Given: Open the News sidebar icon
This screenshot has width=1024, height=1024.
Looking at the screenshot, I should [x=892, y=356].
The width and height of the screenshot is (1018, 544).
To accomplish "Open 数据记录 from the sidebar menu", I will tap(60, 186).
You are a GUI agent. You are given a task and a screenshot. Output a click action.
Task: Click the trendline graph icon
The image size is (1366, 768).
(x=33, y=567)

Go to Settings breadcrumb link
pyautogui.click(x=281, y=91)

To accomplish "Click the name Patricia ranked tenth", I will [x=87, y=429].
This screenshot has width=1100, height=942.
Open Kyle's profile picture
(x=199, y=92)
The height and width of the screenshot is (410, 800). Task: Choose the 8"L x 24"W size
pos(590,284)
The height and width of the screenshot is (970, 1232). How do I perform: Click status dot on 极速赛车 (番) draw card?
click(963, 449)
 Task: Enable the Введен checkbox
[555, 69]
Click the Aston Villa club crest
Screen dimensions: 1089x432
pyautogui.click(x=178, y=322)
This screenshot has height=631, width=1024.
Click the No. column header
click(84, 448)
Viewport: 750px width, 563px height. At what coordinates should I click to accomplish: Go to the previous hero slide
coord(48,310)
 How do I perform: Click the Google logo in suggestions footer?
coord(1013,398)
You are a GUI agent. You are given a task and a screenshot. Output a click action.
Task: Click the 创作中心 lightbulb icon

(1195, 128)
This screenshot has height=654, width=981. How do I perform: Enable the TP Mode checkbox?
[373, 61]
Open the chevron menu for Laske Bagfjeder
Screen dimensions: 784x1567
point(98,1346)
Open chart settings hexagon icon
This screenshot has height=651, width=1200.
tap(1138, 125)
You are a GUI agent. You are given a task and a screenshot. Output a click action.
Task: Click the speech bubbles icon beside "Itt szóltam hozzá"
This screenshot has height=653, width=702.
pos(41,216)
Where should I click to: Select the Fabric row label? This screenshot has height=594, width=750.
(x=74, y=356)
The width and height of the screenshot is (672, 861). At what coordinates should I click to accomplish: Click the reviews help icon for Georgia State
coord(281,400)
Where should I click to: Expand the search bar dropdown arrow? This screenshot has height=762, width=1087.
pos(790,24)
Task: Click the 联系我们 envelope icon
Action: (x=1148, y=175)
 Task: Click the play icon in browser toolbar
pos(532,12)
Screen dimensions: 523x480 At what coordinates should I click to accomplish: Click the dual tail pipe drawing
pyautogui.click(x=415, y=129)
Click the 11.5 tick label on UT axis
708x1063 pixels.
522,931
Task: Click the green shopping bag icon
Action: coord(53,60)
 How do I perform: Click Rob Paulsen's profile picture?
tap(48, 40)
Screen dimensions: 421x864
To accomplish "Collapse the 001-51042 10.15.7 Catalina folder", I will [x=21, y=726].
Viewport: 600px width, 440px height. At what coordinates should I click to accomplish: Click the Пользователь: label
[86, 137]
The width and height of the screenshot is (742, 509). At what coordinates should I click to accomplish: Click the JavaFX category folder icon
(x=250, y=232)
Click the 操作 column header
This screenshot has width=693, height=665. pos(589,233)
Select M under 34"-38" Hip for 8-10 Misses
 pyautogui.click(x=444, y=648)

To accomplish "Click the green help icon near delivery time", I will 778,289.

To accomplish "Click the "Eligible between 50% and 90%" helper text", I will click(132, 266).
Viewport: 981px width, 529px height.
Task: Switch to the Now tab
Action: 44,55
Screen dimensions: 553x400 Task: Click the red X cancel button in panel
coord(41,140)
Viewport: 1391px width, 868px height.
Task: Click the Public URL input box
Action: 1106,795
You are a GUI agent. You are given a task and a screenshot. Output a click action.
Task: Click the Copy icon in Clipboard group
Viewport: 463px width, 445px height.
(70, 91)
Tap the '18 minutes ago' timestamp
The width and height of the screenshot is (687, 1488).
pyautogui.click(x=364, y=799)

::::::::::

__EXERCISE AIM__.
Only lines with the string "sidebar" are wanted; please find each one in the listing and copy it.

__SOLUTION__.
Given: Open the News sidebar icon
To accomplish "Open 数据记录 from the sidebar menu", I will tap(60, 186).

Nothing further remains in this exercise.